What you are asked to do: In the entries below, spot each line with the word "computer" and copy it.

Available records:

######

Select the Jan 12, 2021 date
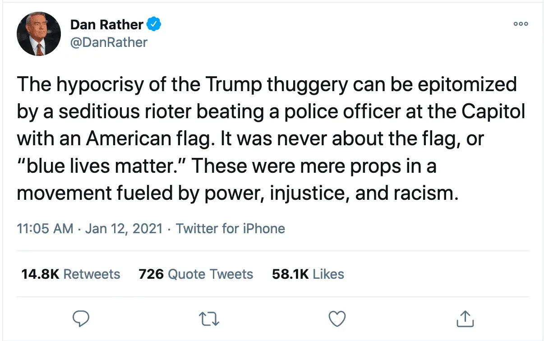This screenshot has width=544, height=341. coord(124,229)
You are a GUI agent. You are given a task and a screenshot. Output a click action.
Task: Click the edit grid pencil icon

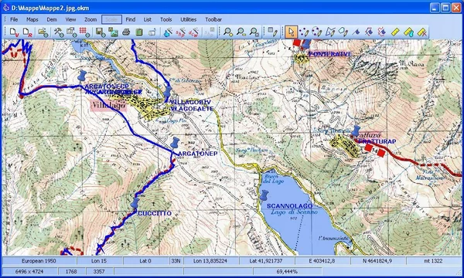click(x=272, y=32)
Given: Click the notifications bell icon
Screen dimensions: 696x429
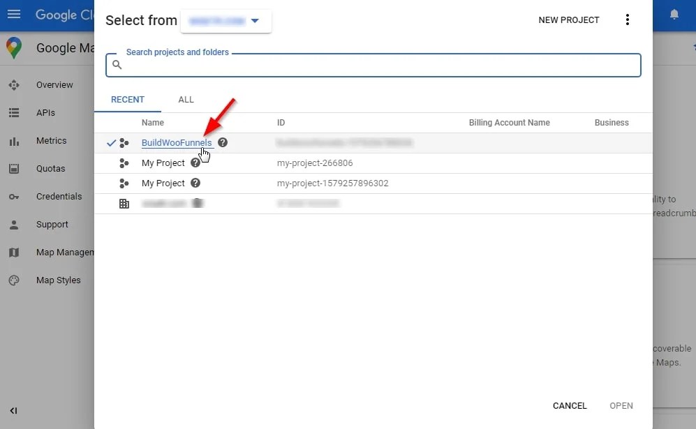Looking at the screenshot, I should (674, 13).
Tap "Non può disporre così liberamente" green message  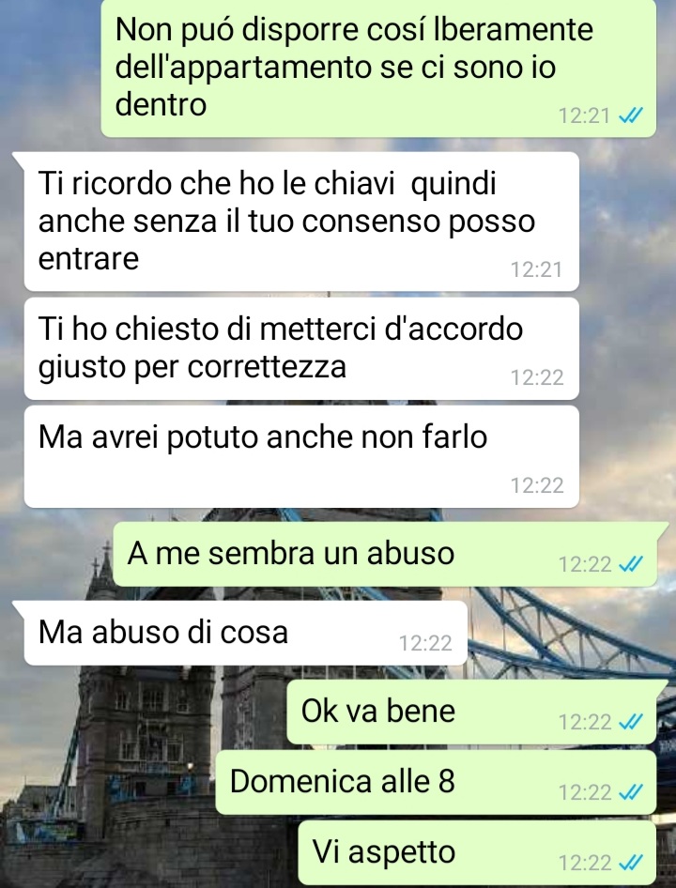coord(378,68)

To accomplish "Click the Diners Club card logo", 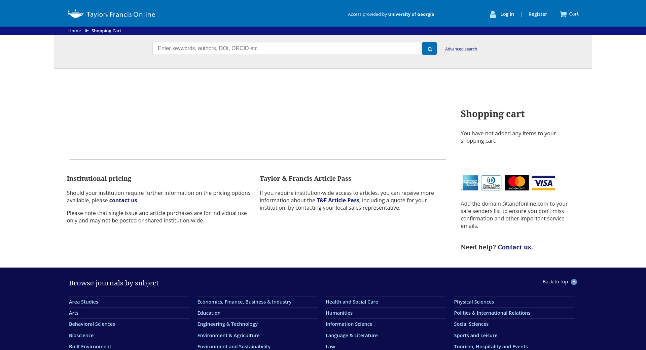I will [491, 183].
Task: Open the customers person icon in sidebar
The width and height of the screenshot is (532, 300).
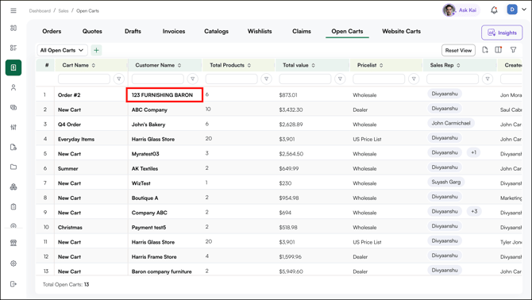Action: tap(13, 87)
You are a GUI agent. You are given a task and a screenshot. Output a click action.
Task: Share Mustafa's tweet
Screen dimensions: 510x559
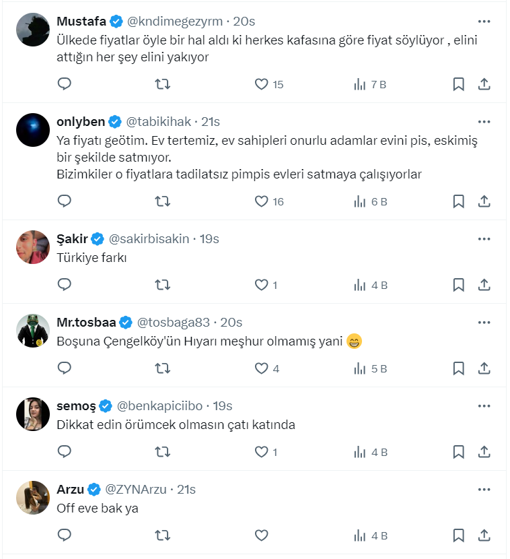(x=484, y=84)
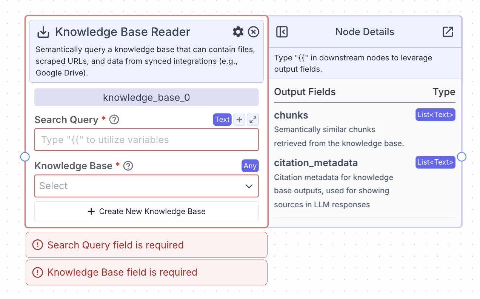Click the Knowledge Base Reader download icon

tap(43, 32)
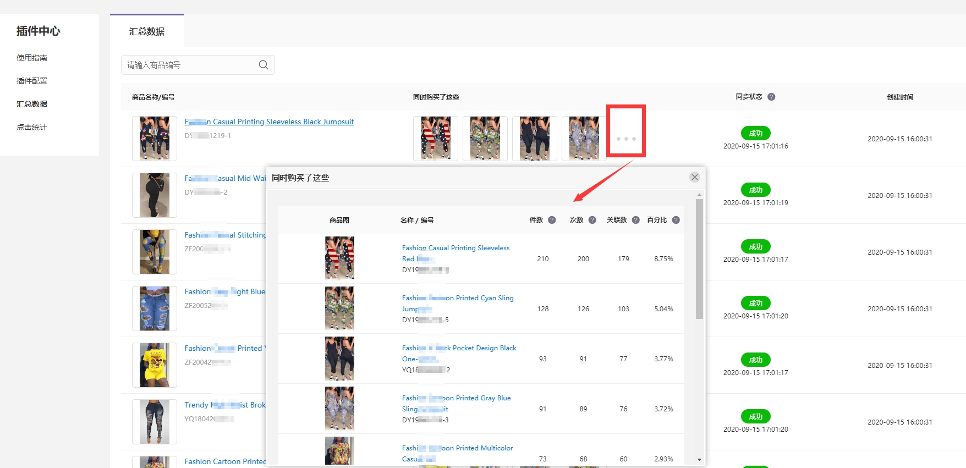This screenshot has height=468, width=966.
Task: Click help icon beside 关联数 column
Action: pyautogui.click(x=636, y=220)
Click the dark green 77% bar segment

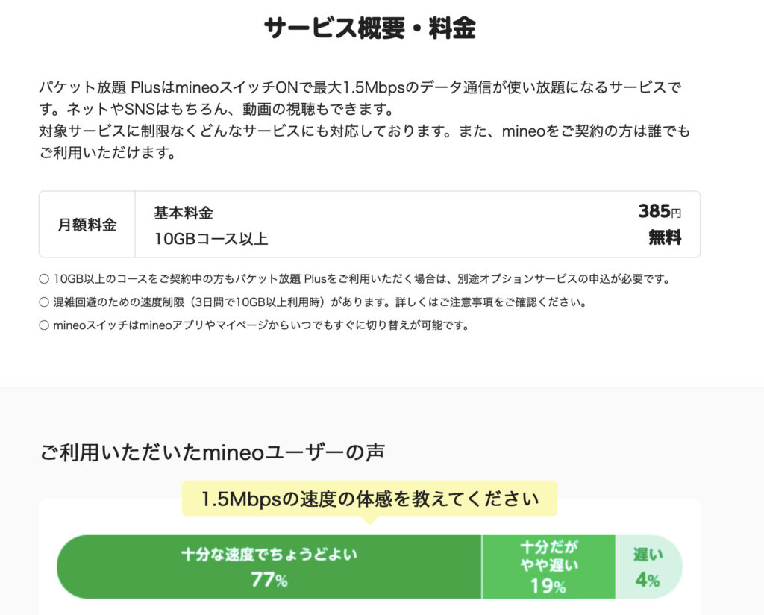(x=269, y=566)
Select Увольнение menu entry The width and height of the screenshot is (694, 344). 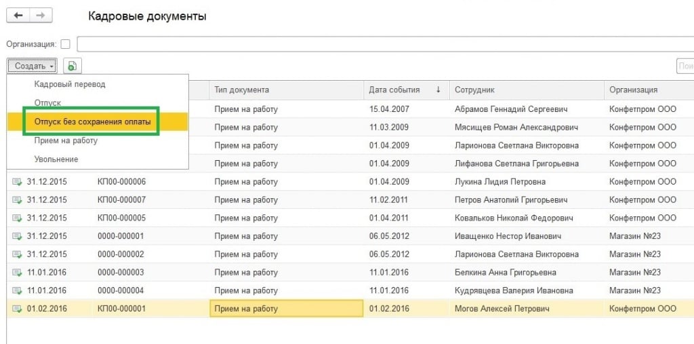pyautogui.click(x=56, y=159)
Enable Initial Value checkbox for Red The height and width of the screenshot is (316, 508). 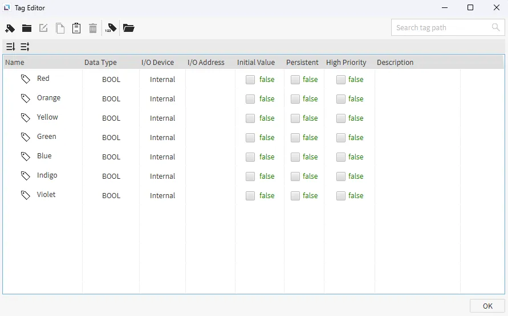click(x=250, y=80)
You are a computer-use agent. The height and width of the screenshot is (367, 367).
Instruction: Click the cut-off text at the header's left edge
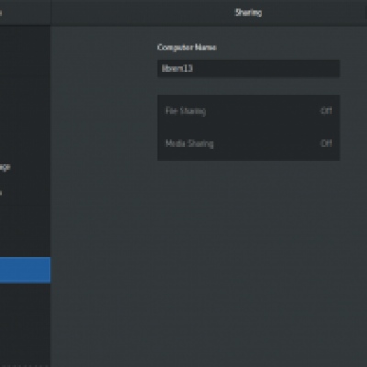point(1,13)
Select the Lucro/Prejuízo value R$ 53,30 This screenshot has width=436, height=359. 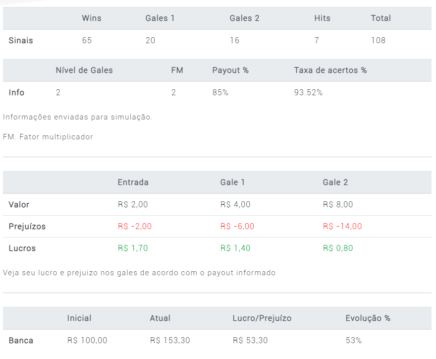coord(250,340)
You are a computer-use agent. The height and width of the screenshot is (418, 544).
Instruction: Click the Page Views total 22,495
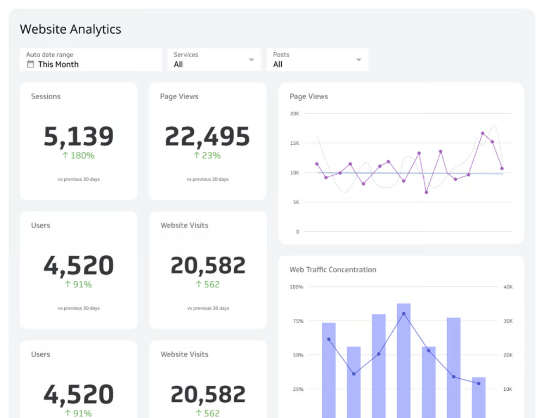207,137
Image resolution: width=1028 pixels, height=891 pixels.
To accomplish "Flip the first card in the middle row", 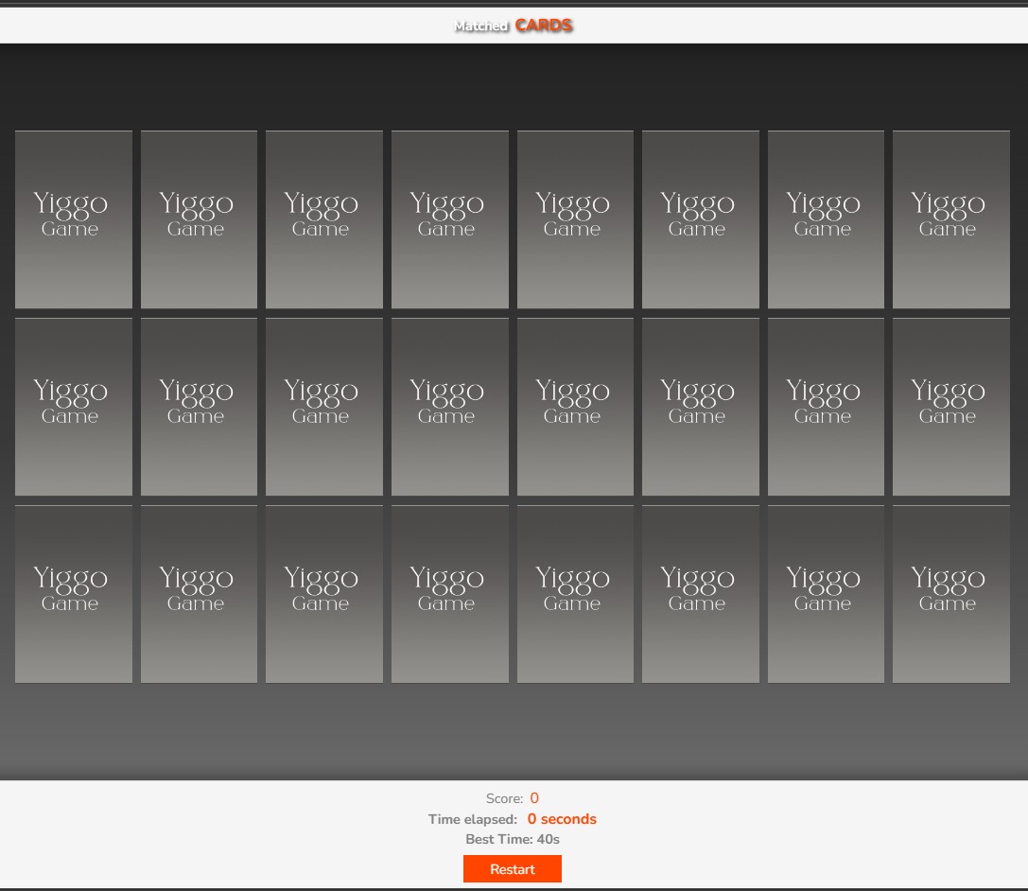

######

Answer to this exercise:
You are a computer-use agent. The height and width of the screenshot is (367, 367).
You are a computer-use agent. The height and width of the screenshot is (418, 544).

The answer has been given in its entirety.